なお、京葉臨海鉄道からは新型機関車の導入が発表されている。そこには「老朽化した機関車を更新するために、JR貨物が開発したDD200形式の機関車をメーカーに発注し、令和3年5月に完成する予定です」(安全報告書より)とある。

 

来春には新型機関車が導入されるわけである。JR貨物のDD200形式と同じ、赤い塗装なのか、京葉臨海鉄道の伝統色の水色ベースとなるのか、気になるところだ。

↑タンク列車を牽引するKD60形1号機。右上の村田川橋りょうの橋げたは1911(明治44)年米国製で、選奨土木遺産に認定されている

 

【注目の臨海鉄道②】川崎と横浜臨海部に貨物路線を持つ

◆神奈川県 神奈川臨海鉄道:1964(昭和39)年3月開業
◆路線:浮島線・川崎貨物駅〜浮島町駅3.9km、千鳥線・川崎貨物駅〜千鳥町駅4.2km、本牧線・根岸駅〜本牧埠頭駅5.6km

↑京浜急行小島新田駅に近くの川崎貨物駅。小島新田駅前の歩道橋から見渡せる。右下は塩浜機関区でこちらも公道から見ることが可能

 

1963(昭和38)年、京浜工業地帯の鉄道貨物輸送を行うために、国鉄、神奈川県、川崎市、関係企業が出資あるいは用地提供をして第三セクター方式で設立された。現在では京葉臨海鉄道、名古屋臨海鉄道と並び、国内を代表する臨海鉄道となっている。

 

【路線】 路線は川崎市内を走る2路線と、横浜市内を走る1路線がある。川崎市内を走る浮島線は東海道本線貨物支線に接続する川崎貨物駅から浮島町(うきしまちょう)駅を結ぶ。また千鳥線は川崎貨物駅から千鳥町(ちどりちょう)駅間を走る。横浜市内を走るのが本牧線で、JR根岸線根岸駅から本牧埠頭(ほんもくふとう)駅まで走る。ほか川崎貨物駅から水江駅まで2.6kmの水江線があったが、2017年9月いっぱいで廃止されている。

 

川崎市内の路線では石油製品を扱うタンク車輸送、さらに化成品を積んだタンク・コンテナを運ぶ輸送が目立つ。珍しいのはゴミ輸送が鉄道貨物で行われていること。川崎市の一般廃棄物を運ぶ「クリーンかわさき号」で、武蔵野線梶ケ谷貨物ターミナル駅から、川崎貨物駅へ、さらに浮島線の末広駅まで輸送が行われている。輸送には専用コンテナが使われているので、結構目立つ。

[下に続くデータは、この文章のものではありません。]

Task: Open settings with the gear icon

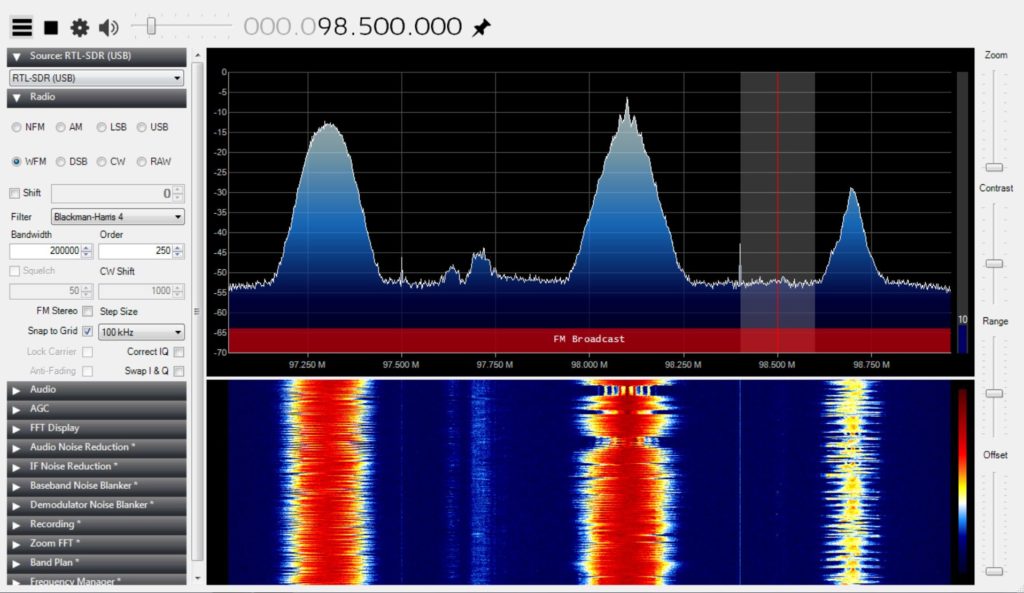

↑湾岸を走る神奈川臨海鉄道だが意外に海辺らしい風景は貴重。写真は千鳥運河を渡る貨物列車。千鳥線はタンク・コンテナの輸送が目立つ

 

一方の本牧線では、20フィート、40フィートといった海上コンテナの輸送を中心に行われている。港に近く、また40フィートに対応できる鉄道貨物駅は数少ないため有効に役立てられている。

↑本牧線を走る貨物列車。大形の海上コンテナの輸送が主体となる。本牧埠頭駅付近からは横浜ベイブリッジも見える

 

【車両】 機関車はほぼ千葉臨海鉄道と同じ構成。国鉄のDD13形と同性能のDD55形が1990年代までに導入されている。臨海鉄道他社のDD55形にも同型機だが、各社各機で形や性能が微妙に異なっている。

 

2000年代に入ってDD60形が発注され、各線の主力として利用されている。ちなみに機関車の検査はすべて川崎貨物駅の構内にある塩浜機関区で行っている。自動車でいえば、車検にあたる全般検査も塩浜機関区で行う。多くの臨海鉄道がそうした検査能力を持たないため、JRなどに委託しているところが多いなかで貴重な存在となっている。